L’acquisition du Bouddha de Megouro complète magnifiquement notre collection de Bouddhas, car nous en avons déjà plusieurs. Tous ces Bouddhas ont en commun certains traits : les oreilles à lobes pendants, un signe sur le front, une grande auréole autour de la tête. Bouddha veut dire « sage », « celui qui sait » ; c’est un terme générique, il y a donc eu plusieurs Bouddhas. En effet, indépendamment des signes génériques qui sont communs à toutes les statues de Bouddha, chacune d’elles possède des caractères propres qui permettent, à première vue, de reconnaître le personnage spécial, que l’on a particulièrement voulu représenter. Le Bouddha de Megouro est Çakya Mouni ou Gotama, c’est-à-dire le premier et le plus illustre de tous, le fondateur même de la religion bouddhique. Çakya Mouni se reconnaît à sa tête en forme pointue, à sa chevelure composée de petites boucles ou mèches arrondies ; il n’a jamais rien à la main. Il y a ainsi trente-deux signes donnés par le rituel bouddhique qui le désignent à première vue. Plusieurs, il est vrai, ne peuvent être figurés par le bronze, tels que la couleur de la chevelure qui est bleue, mais on les trouve sur les peintures et les sculptures en bois.

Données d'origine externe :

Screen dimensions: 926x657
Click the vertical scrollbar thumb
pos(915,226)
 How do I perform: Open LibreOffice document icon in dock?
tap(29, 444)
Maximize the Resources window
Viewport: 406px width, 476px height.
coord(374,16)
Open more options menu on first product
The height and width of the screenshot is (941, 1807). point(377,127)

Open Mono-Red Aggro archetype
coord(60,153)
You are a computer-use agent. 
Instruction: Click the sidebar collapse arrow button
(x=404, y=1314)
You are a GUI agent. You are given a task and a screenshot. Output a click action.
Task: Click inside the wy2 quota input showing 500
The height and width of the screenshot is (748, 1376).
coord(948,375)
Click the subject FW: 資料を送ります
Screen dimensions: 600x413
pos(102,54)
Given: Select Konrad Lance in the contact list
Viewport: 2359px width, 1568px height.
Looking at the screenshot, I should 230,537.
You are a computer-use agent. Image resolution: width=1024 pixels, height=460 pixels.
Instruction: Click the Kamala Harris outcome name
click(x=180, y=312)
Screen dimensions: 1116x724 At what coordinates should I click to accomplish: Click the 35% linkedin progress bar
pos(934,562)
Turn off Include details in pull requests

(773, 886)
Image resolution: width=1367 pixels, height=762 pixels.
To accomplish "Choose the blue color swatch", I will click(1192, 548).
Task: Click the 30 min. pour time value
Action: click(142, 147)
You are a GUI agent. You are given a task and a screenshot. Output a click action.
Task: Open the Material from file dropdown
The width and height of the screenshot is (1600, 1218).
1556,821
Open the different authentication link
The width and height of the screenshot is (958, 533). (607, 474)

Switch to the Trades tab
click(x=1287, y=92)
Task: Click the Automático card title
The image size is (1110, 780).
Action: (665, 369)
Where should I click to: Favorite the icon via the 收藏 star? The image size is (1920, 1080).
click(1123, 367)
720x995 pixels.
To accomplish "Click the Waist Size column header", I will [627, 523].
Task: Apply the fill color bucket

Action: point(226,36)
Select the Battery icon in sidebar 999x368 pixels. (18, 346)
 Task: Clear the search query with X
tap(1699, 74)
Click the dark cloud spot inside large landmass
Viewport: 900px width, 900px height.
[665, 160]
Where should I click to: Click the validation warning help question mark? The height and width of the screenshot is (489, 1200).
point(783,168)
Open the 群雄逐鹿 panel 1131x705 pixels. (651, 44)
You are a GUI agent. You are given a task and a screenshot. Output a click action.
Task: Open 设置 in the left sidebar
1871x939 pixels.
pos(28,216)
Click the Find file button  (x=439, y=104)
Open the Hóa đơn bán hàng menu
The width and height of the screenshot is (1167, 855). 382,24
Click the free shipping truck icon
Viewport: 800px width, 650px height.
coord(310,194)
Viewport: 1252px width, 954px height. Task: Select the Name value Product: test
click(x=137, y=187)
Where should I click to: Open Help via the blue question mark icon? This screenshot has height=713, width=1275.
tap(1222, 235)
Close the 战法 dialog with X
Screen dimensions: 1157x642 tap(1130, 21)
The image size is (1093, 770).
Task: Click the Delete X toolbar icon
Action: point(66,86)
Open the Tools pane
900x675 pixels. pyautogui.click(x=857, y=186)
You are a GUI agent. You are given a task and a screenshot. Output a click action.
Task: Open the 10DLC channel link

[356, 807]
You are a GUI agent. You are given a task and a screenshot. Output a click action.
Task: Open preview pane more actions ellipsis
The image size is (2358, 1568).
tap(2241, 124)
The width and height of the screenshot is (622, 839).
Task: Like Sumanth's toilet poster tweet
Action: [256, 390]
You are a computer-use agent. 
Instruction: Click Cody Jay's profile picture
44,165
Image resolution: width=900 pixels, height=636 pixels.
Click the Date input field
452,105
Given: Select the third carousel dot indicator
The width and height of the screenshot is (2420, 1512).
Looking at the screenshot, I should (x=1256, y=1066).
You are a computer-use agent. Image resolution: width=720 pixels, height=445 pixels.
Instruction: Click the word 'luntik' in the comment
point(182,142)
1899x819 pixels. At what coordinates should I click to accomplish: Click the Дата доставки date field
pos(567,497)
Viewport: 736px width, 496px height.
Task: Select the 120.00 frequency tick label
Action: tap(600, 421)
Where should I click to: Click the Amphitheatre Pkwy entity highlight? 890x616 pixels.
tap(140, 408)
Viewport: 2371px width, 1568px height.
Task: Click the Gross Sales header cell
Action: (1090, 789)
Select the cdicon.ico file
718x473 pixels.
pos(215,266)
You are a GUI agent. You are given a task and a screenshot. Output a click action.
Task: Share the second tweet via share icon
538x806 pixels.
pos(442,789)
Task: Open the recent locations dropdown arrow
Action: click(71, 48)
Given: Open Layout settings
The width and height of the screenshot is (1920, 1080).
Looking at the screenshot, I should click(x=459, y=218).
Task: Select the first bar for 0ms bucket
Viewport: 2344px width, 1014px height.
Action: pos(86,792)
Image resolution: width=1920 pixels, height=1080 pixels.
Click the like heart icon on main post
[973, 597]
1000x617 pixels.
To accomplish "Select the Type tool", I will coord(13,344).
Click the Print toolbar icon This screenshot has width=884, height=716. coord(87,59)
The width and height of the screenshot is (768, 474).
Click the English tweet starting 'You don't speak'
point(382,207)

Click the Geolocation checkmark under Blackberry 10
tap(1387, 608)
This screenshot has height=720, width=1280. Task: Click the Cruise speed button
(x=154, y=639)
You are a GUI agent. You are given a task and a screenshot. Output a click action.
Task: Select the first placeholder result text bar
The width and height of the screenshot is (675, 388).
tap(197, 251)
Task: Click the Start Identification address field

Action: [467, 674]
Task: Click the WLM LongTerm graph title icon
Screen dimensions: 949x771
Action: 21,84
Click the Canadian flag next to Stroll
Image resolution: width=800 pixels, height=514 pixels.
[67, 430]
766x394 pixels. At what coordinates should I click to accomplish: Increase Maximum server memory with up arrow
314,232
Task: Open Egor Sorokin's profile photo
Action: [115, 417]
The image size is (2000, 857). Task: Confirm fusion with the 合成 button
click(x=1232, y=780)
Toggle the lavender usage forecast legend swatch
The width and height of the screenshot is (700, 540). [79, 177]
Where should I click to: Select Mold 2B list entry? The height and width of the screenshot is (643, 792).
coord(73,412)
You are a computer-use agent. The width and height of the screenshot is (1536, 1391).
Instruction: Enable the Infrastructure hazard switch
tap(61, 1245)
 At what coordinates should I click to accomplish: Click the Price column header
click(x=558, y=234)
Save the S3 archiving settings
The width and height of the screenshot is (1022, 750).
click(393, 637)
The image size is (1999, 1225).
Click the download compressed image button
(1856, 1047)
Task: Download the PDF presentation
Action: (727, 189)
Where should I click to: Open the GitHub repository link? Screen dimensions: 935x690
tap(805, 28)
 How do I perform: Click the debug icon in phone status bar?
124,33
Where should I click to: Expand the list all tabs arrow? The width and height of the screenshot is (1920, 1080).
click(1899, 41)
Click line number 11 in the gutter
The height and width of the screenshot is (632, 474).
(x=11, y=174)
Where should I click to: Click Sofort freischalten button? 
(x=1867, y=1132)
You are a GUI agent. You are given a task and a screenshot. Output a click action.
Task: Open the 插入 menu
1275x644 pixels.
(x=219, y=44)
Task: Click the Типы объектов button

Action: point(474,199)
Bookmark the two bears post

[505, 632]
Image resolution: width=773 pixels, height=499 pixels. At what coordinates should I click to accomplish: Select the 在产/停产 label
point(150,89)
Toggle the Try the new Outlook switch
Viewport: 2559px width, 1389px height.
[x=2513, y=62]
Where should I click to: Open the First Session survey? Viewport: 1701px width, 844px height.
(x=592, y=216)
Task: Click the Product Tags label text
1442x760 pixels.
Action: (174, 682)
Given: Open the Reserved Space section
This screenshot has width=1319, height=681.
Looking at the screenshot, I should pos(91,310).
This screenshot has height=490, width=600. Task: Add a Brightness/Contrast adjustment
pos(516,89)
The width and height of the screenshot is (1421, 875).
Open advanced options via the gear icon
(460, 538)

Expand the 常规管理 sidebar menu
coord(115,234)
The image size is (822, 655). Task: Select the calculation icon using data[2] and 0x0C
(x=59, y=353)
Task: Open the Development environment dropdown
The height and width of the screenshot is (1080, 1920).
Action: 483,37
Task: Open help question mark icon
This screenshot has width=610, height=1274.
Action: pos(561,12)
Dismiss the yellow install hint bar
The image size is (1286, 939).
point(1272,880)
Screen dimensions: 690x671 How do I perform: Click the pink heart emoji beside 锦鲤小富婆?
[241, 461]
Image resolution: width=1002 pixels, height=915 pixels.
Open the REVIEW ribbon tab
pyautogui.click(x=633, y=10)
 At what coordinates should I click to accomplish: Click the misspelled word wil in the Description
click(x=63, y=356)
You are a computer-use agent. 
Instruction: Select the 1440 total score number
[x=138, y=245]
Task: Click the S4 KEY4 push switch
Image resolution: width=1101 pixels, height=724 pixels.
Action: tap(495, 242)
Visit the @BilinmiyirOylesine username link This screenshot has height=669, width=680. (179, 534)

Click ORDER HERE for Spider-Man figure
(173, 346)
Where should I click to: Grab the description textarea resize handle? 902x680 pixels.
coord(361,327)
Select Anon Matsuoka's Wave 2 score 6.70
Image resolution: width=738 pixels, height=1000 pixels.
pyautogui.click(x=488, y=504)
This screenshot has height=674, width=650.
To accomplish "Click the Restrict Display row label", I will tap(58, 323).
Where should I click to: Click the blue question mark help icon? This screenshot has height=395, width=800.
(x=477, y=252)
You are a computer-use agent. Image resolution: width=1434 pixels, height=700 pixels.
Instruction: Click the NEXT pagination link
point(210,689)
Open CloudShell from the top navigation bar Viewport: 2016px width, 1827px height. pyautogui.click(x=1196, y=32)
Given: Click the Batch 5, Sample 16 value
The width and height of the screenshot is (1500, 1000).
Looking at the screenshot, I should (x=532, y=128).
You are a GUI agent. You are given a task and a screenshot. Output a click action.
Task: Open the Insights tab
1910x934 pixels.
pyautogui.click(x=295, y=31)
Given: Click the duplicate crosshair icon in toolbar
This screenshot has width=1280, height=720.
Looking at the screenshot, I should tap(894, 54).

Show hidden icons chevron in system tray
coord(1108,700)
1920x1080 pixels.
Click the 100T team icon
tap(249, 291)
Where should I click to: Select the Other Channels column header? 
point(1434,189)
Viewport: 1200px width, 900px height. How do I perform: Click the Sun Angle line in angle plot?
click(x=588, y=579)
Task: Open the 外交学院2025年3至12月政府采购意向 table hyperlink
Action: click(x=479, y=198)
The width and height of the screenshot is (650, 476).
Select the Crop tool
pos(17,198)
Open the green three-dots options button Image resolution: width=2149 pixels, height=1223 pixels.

Après Çakya Mouni vient Padmapani, dont nous avons aussi plusieurs statues. Padmapani se reconnaît à la fleur de lotus qu’il tient à la main, à ses cheveux qui, au lieu d’être bouclés comme ceux de Çakya Mouni, sont lisses, disposés en bandeaux, et enfin à la coiffure triangulaire qu’il a sur la tête et sur le devant de laquelle se trouve inscrite une petite image de Çakya Mouni. A la suite de ces deux illustrations se range un personnage moins important, Yeso Sama. Yeso Sama a la tête entièrement rasée, il tient à la main un de ces bâtons dont se servent les moines bouddhistes lorsqu’ils vont de porte en porte recueillir les offrandes. Ce bâton est surmonté d’un rond en métal dans lequel sont passés des anneaux. Lorsqu’on frappe le bâton sur le sol, les anneaux rendent un son strident qui sert d’avertissement aux personnes pieuses pour préparer leurs aumônes.

Indépendamment des Bouddhas, nous réunissons tout un ensemble de personnages se rattachant à la religion ou à la légende bouddhique. Les plus importants sont généralement montés sur des animaux ; les Japonais les désignent sous le nom générique de sennings ; mais ici encore, par-dessous la classe générique qui forme le groupe, on distingue des personnages divers, ayant des signes spéciaux qui les font facilement reconnaître, et chaque personnage a son animal particulier, le même personnage étant toujours monté sur le même animal, bœuf, cheval, cerf, tigre. Pour la représentation de la forme humaine, les Japonais se sont donc avant tout tenus sur le terrain bouddhique ; ils ont en effet reçu leur art de la Chine avec le bouddhisme, et même dans des temps relativement modernes, car il n’y a rien de très-ancien au Japon en fait d’art.

On finit cependant, au milieu du peuple des personnages bouddhiques ou autres dont les Japonais ont pris les types aux Chinois, par distinguer deux figures nationales, Yébis et Daïkokou. Yébis et Daïkokou tiennent comme l’entre-deux entre nos types populaires, tels que Guignol et Polichinelle, et les patrons de certaines professions, tels que saint Crépin, saint Hubert. On les retrouve partout au Japon. Le plus grand magasin d’étoffe de Yedo, sur le Tokaïdo, a pour enseigne à Yébis. Yébis est le patron des pêcheurs ; c’est lui-méme un homme du peuple, un pêcheur ; on le représente avec un énorme poisson à la main, la figure épanouie de contentement et coiffé d’une sorte de bonnet en pointe, triangulaire. Daïkokou est la personnification de la richesse. Il est le patron des banquiers, des gens de gros négoce.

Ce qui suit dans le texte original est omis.